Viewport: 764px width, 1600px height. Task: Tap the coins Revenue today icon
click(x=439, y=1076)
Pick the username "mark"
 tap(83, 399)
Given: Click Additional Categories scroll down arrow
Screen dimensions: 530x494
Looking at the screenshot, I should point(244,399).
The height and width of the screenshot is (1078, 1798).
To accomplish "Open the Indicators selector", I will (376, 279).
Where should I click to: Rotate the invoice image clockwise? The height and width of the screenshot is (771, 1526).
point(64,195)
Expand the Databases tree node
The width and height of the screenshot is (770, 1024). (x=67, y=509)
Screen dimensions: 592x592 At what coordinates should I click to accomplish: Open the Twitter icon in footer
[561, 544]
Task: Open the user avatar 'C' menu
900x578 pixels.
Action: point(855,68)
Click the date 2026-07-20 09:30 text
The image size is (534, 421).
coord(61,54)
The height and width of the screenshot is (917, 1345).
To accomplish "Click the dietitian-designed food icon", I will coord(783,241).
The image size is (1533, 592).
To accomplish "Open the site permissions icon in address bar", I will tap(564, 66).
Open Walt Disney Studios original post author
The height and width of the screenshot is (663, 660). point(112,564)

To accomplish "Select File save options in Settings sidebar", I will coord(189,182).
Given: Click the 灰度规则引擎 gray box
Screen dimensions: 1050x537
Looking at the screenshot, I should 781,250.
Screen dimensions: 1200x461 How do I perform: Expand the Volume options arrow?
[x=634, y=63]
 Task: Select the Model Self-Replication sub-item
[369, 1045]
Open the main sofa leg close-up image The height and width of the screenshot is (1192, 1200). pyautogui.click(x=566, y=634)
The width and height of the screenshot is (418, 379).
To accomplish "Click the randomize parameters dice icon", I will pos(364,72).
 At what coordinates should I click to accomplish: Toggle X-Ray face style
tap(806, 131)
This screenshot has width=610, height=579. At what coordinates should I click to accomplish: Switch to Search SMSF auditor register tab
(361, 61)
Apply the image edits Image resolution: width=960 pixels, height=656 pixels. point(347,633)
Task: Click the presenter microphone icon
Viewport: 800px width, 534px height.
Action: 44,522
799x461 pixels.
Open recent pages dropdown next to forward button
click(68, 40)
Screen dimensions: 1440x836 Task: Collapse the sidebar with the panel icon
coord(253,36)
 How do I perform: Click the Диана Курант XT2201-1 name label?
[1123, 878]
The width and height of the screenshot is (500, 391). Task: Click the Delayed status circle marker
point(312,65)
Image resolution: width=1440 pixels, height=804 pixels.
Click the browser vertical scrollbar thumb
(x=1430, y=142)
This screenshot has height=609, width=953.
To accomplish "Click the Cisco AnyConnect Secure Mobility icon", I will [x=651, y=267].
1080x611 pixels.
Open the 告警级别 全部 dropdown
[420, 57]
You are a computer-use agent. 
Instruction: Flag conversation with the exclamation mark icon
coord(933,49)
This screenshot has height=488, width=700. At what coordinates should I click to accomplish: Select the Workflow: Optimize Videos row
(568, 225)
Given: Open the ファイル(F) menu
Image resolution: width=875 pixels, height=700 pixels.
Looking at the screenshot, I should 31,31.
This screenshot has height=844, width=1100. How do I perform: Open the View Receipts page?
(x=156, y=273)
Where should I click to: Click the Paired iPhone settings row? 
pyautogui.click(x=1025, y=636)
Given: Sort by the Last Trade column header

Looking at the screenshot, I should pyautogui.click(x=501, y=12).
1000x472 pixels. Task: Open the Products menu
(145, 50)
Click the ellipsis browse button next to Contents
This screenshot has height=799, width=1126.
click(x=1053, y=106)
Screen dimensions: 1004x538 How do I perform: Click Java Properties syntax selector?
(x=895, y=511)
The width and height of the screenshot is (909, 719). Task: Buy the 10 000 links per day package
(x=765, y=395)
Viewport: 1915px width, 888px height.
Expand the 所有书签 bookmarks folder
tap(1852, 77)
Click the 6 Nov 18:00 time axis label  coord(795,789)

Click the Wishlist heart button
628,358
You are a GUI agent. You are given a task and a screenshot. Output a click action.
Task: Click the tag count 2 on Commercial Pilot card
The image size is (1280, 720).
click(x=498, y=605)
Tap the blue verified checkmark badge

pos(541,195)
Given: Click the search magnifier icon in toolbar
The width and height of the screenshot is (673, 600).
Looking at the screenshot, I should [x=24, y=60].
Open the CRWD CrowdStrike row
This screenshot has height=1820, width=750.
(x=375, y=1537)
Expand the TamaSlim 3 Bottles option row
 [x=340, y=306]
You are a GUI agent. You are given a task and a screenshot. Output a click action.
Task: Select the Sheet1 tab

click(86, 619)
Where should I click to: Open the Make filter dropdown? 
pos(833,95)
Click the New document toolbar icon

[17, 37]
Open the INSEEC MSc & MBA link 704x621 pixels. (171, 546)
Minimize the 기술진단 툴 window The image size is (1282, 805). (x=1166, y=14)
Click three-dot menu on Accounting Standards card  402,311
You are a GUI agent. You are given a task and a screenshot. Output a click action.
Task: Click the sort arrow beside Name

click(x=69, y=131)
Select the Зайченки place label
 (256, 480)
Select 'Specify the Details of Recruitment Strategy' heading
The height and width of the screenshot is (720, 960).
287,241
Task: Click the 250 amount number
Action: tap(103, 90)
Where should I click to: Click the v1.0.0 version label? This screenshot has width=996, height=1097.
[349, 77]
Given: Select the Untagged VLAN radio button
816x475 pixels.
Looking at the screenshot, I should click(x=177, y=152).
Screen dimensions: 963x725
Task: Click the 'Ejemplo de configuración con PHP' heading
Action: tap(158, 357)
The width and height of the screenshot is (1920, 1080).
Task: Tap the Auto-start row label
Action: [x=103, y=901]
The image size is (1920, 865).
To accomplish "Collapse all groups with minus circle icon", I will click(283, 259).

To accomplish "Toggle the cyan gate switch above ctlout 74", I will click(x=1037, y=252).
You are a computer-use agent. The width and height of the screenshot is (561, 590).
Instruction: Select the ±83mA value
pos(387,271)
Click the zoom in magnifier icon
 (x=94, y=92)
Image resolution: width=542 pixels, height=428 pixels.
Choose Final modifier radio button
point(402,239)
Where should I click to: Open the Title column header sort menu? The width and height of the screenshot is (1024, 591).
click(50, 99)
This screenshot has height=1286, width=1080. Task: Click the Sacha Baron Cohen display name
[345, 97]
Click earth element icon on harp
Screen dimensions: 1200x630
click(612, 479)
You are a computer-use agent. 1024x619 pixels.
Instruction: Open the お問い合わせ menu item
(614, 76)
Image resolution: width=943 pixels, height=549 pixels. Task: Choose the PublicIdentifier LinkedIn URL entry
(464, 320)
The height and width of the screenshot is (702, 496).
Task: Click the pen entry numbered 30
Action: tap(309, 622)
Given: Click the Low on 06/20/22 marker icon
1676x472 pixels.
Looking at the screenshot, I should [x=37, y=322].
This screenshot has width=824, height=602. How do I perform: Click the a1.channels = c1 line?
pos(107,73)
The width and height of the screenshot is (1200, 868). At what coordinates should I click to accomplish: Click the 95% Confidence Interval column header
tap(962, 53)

#### Task:
Retype all of the records so that every line matches the original exactly.

#### Result of this exercise:
Viewport: 764px width, 1600px height. Task: Tap the coins Revenue today icon
click(x=439, y=1076)
Pick the username "mark"
 tap(83, 399)
Given: Click Additional Categories scroll down arrow
Screen dimensions: 530x494
Looking at the screenshot, I should point(244,399).
The height and width of the screenshot is (1078, 1798).
To accomplish "Open the Indicators selector", I will (376, 279).
Where should I click to: Rotate the invoice image clockwise? The height and width of the screenshot is (771, 1526).
point(64,195)
Expand the Databases tree node
The width and height of the screenshot is (770, 1024). (x=67, y=509)
Screen dimensions: 592x592 At what coordinates should I click to accomplish: Open the Twitter icon in footer
[561, 544]
Task: Open the user avatar 'C' menu
900x578 pixels.
Action: point(855,68)
Click the date 2026-07-20 09:30 text
The image size is (534, 421).
coord(61,54)
The height and width of the screenshot is (917, 1345).
To accomplish "Click the dietitian-designed food icon", I will coord(783,241).
The image size is (1533, 592).
To accomplish "Open the site permissions icon in address bar", I will tap(564, 66).
Open Walt Disney Studios original post author
The height and width of the screenshot is (663, 660). point(112,564)

To accomplish "Select File save options in Settings sidebar", I will coord(189,182).
Given: Click the 灰度规则引擎 gray box
Screen dimensions: 1050x537
Looking at the screenshot, I should 781,250.
Screen dimensions: 1200x461 How do I perform: Expand the Volume options arrow?
[x=634, y=63]
 Task: Select the Model Self-Replication sub-item
[369, 1045]
Open the main sofa leg close-up image The height and width of the screenshot is (1192, 1200). pyautogui.click(x=566, y=634)
The width and height of the screenshot is (418, 379).
To accomplish "Click the randomize parameters dice icon", I will pos(364,72).
 At what coordinates should I click to accomplish: Toggle X-Ray face style
tap(806, 131)
This screenshot has width=610, height=579. At what coordinates should I click to accomplish: Switch to Search SMSF auditor register tab
(361, 61)
Apply the image edits Image resolution: width=960 pixels, height=656 pixels. point(347,633)
Task: Click the presenter microphone icon
Viewport: 800px width, 534px height.
Action: 44,522
799x461 pixels.
Open recent pages dropdown next to forward button
click(68, 40)
Screen dimensions: 1440x836 Task: Collapse the sidebar with the panel icon
coord(253,36)
 How do I perform: Click the Диана Курант XT2201-1 name label?
[1123, 878]
The width and height of the screenshot is (500, 391). Task: Click the Delayed status circle marker
point(312,65)
Image resolution: width=1440 pixels, height=804 pixels.
Click the browser vertical scrollbar thumb
(x=1430, y=142)
This screenshot has height=609, width=953.
To accomplish "Click the Cisco AnyConnect Secure Mobility icon", I will [x=651, y=267].
1080x611 pixels.
Open the 告警级别 全部 dropdown
[420, 57]
You are a computer-use agent. 
Instruction: Flag conversation with the exclamation mark icon
coord(933,49)
This screenshot has height=488, width=700. At what coordinates should I click to accomplish: Select the Workflow: Optimize Videos row
(568, 225)
Given: Open the ファイル(F) menu
Image resolution: width=875 pixels, height=700 pixels.
Looking at the screenshot, I should 31,31.
This screenshot has height=844, width=1100. How do I perform: Open the View Receipts page?
(x=156, y=273)
Where should I click to: Click the Paired iPhone settings row? 
pyautogui.click(x=1025, y=636)
Given: Sort by the Last Trade column header

Looking at the screenshot, I should pyautogui.click(x=501, y=12).
1000x472 pixels. Task: Open the Products menu
(145, 50)
Click the ellipsis browse button next to Contents
This screenshot has height=799, width=1126.
click(x=1053, y=106)
Screen dimensions: 1004x538 How do I perform: Click Java Properties syntax selector?
(x=895, y=511)
The width and height of the screenshot is (909, 719). Task: Buy the 10 000 links per day package
(x=765, y=395)
Viewport: 1915px width, 888px height.
Expand the 所有书签 bookmarks folder
tap(1852, 77)
Click the 6 Nov 18:00 time axis label  coord(795,789)

Click the Wishlist heart button
628,358
You are a GUI agent. You are given a task and a screenshot. Output a click action.
Task: Click the tag count 2 on Commercial Pilot card
The image size is (1280, 720).
click(x=498, y=605)
Tap the blue verified checkmark badge

pos(541,195)
Given: Click the search magnifier icon in toolbar
The width and height of the screenshot is (673, 600).
Looking at the screenshot, I should [x=24, y=60].
Open the CRWD CrowdStrike row
This screenshot has height=1820, width=750.
(x=375, y=1537)
Expand the TamaSlim 3 Bottles option row
 [x=340, y=306]
You are a GUI agent. You are given a task and a screenshot. Output a click action.
Task: Select the Sheet1 tab

click(86, 619)
Where should I click to: Open the Make filter dropdown? 
pos(833,95)
Click the New document toolbar icon

[17, 37]
Open the INSEEC MSc & MBA link 704x621 pixels. (171, 546)
Minimize the 기술진단 툴 window The image size is (1282, 805). (x=1166, y=14)
Click three-dot menu on Accounting Standards card  402,311
You are a GUI agent. You are given a task and a screenshot. Output a click action.
Task: Click the sort arrow beside Name

click(x=69, y=131)
Select the Зайченки place label
 (256, 480)
Select 'Specify the Details of Recruitment Strategy' heading
The height and width of the screenshot is (720, 960).
287,241
Task: Click the 250 amount number
Action: tap(103, 90)
Where should I click to: Click the v1.0.0 version label? This screenshot has width=996, height=1097.
[349, 77]
Given: Select the Untagged VLAN radio button
816x475 pixels.
Looking at the screenshot, I should click(x=177, y=152).
Screen dimensions: 963x725
Task: Click the 'Ejemplo de configuración con PHP' heading
Action: tap(158, 357)
The width and height of the screenshot is (1920, 1080).
Task: Tap the Auto-start row label
Action: [x=103, y=901]
The image size is (1920, 865).
To accomplish "Collapse all groups with minus circle icon", I will click(283, 259).

To accomplish "Toggle the cyan gate switch above ctlout 74", I will click(x=1037, y=252).
You are a computer-use agent. The width and height of the screenshot is (561, 590).
Instruction: Select the ±83mA value
pos(387,271)
Click the zoom in magnifier icon
 (x=94, y=92)
Image resolution: width=542 pixels, height=428 pixels.
Choose Final modifier radio button
point(402,239)
Where should I click to: Open the Title column header sort menu? The width and height of the screenshot is (1024, 591).
click(50, 99)
This screenshot has height=1286, width=1080. Task: Click the Sacha Baron Cohen display name
[345, 97]
Click earth element icon on harp
Screen dimensions: 1200x630
click(612, 479)
You are a computer-use agent. 1024x619 pixels.
Instruction: Open the お問い合わせ menu item
(614, 76)
Image resolution: width=943 pixels, height=549 pixels. Task: Choose the PublicIdentifier LinkedIn URL entry
(464, 320)
The height and width of the screenshot is (702, 496).
Task: Click the pen entry numbered 30
Action: tap(309, 622)
Given: Click the Low on 06/20/22 marker icon
1676x472 pixels.
Looking at the screenshot, I should [x=37, y=322].
This screenshot has width=824, height=602. How do I perform: Click the a1.channels = c1 line?
pos(107,73)
The width and height of the screenshot is (1200, 868). At what coordinates should I click to accomplish: Click the 95% Confidence Interval column header
tap(962, 53)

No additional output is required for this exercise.